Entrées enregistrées

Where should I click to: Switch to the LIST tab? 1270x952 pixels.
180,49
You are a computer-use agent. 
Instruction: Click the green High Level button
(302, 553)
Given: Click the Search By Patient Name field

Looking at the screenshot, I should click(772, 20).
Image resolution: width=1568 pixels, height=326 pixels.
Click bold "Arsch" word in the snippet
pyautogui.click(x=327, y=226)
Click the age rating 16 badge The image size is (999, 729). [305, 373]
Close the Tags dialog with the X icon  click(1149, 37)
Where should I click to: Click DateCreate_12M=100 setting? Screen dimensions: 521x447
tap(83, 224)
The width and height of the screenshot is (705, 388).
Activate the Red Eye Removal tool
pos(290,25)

Objectif du travail
Extrayez des entrées ci-dessus chaque ligne qui contient la chaîne « pixels ». Tenez compte de la casse.

Réponse attendue
Where should I click to: Switch to the LIST tab? 1270x952 pixels.
Image resolution: width=1568 pixels, height=326 pixels.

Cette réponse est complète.